**WHAT IS ASKED**
(1) Rewrite the rows below, swapping "Click" for "Tap" wherever it occurs and changing nothing else. Leave the pictures out.
(2) Carry on the discussion of YouTube's costs and business model below, starting after its last sentence.

**GIVEN PASSAGE**
######

They are approaching the issue from the wrong direction: They need to make the service better, not worse, and they will make more money! Steam/Valve is an excellent example of this because of their CEO's philosophy on "piracy", he views it as a service issue with the product itself instead of blaming people who are fed up with bad service and high prices.
Taking the approach of trying to extract more value out of customers ultimately kills the product, driving customers away and hurting profits compared to what they could have had if they'd just made a really great product with ads that aren't onerous, prices that are reasonable, as well as adequate compensation and treatment for the creators (nobody gets randomly demonitized on Steam because they featured a particular thing for example).
YouTube is not profitable, that is the number one problem. The infrastructure to keep it running costs billions per year, mainly in storage and bandwidth. Offering a better service won't bring money for two reasons:
1 - they don't have competition 2 - more people coming to YouTube will increase costs
Steam's running cost is nowhere near the cost of YouTube, plus it has several methods of generating income, unlike a "free video streaming platform"
What I've never been able to figure out is why they don't charge a small amount for storage. Letting people upload everything they want, as often as they want, in whatever resolution they want, and then keeping it forever is a fool's errand that drives the price of yt-premium up through the roof.

######

**DATA SHOWN**
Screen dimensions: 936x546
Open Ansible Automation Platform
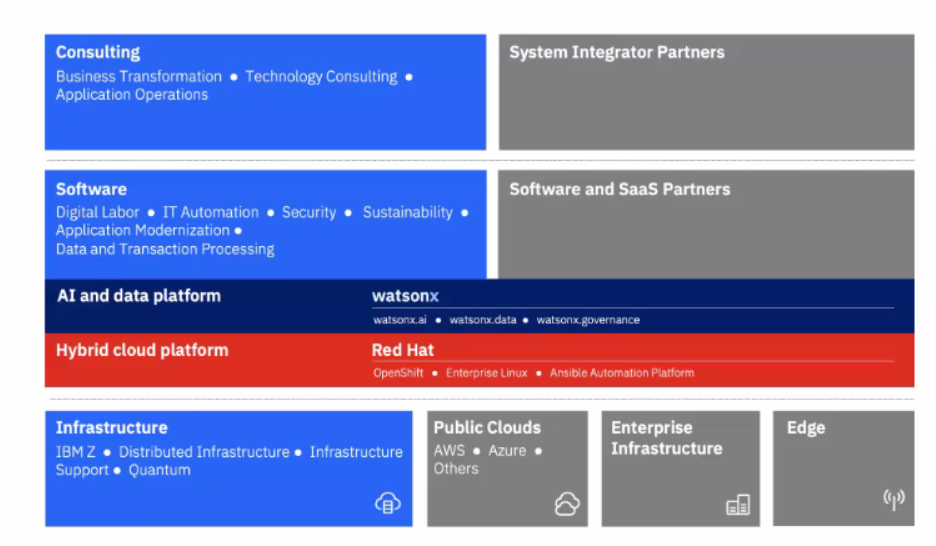[x=621, y=373]
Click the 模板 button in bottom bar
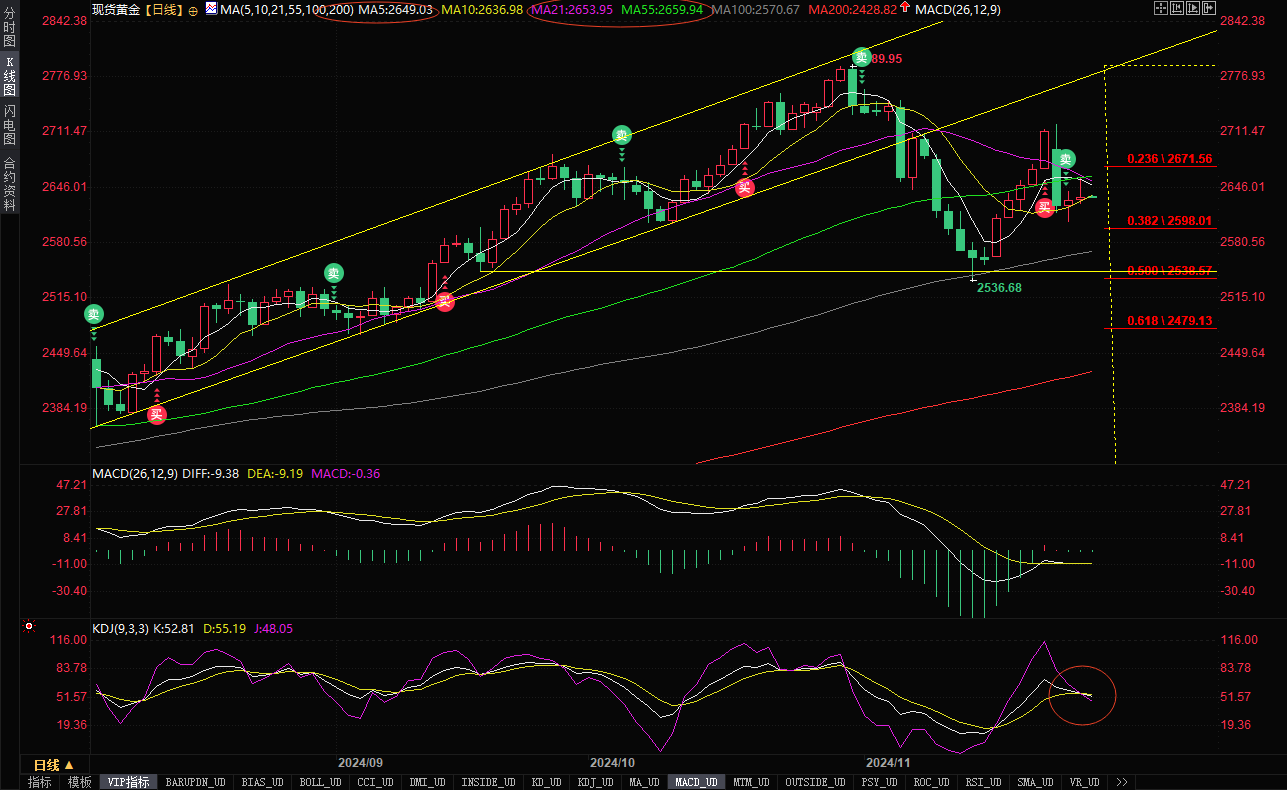This screenshot has height=790, width=1287. (x=80, y=782)
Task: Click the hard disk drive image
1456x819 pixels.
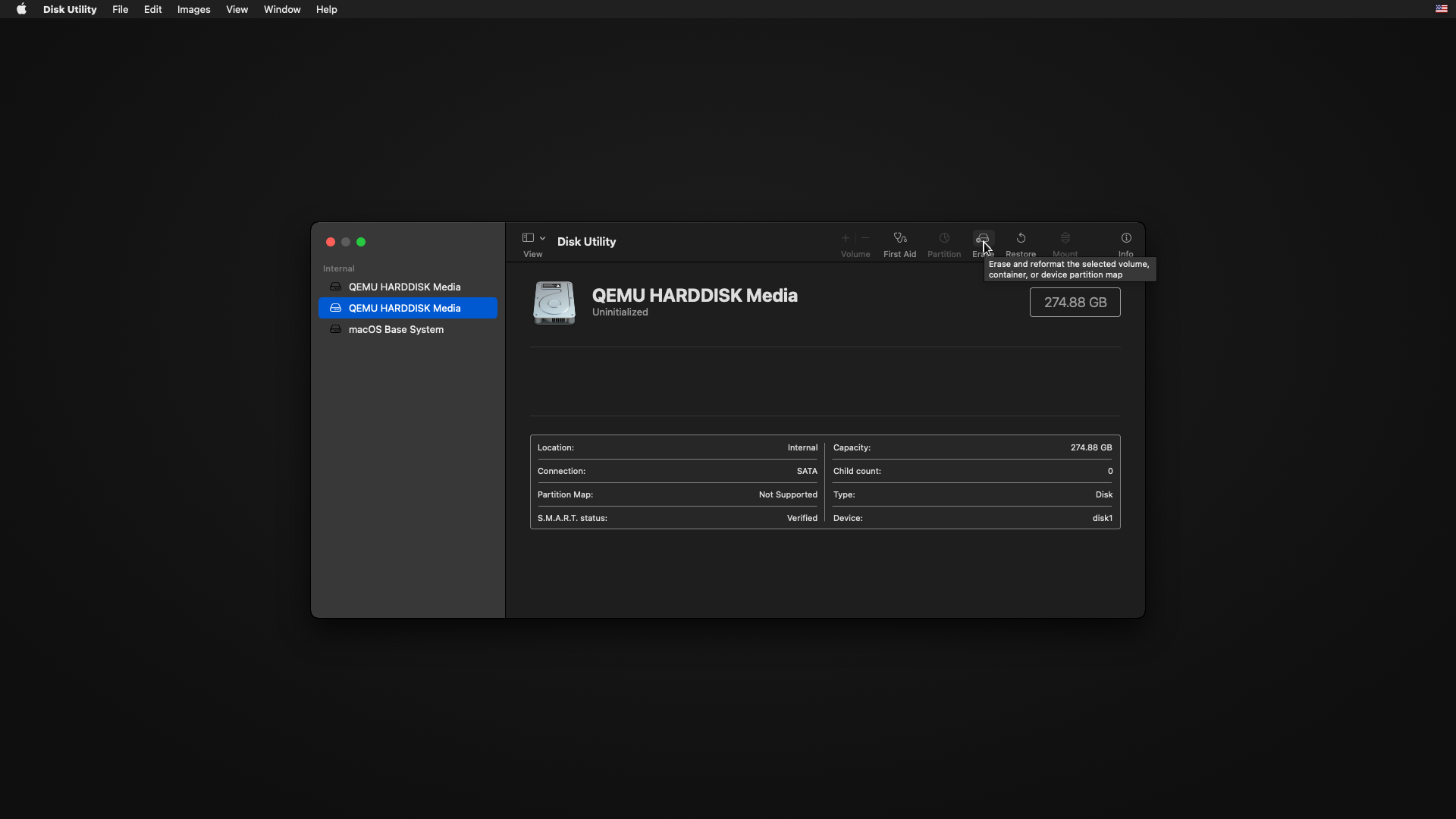Action: coord(554,303)
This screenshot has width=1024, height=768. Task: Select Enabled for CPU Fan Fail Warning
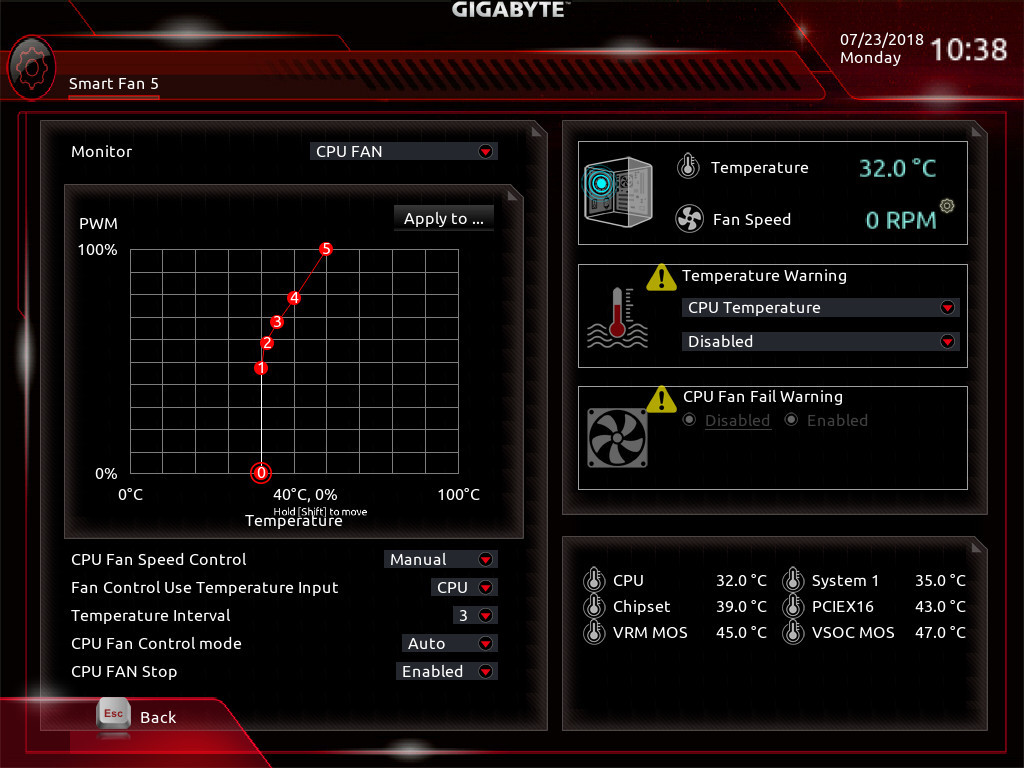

######

**RESULTS FOR EACH TASK**
(1)
Screen dimensions: 936x546
Open Ansible Automation Platform
[x=621, y=373]
Tap the 模板 button in bottom bar
This screenshot has height=790, width=1287. (x=80, y=782)
Task: Tap the hard disk drive image
1456x819 pixels.
Action: coord(554,303)
This screenshot has width=1024, height=768. Task: Select Enabled for CPU Fan Fail Warning

(2)
There's no lack of content makers, so it's not that they can't draw more people to the network. There's no competition for them to battle. At scale, the disk costs them way less than the users have to pay locally,
They could easily charge creators a pittance to host their content and give it back to them once they reach a base number of followers.
Just because it has been that way in the past absolutely does not mean it works that way in the future.
What happens when they force login, then when they detect discrepancies in watch time vs watch + ad time and they ban your account?
What happens when they force ads to play before you get the main roll and simply don't send you any video streams for 5 minutes?
What happens when they force screen recording rights to make sure you're displaying ads on mobile devices?
What happens when they start using DRM and roll the encryption so often yt-dlp becomes useless?
The theoretical myriad isn't any bigger than their theoretical ways to break that myriad, but the catch is that they're funded.
There are LOTS of ways they could shut it down that are beyond checking agents and changing API's around.
They pull that wild bullshit and users will drop like flies lol, AND there would STILL be ways around it both in terms of tech/coding as well as old fashioned methods.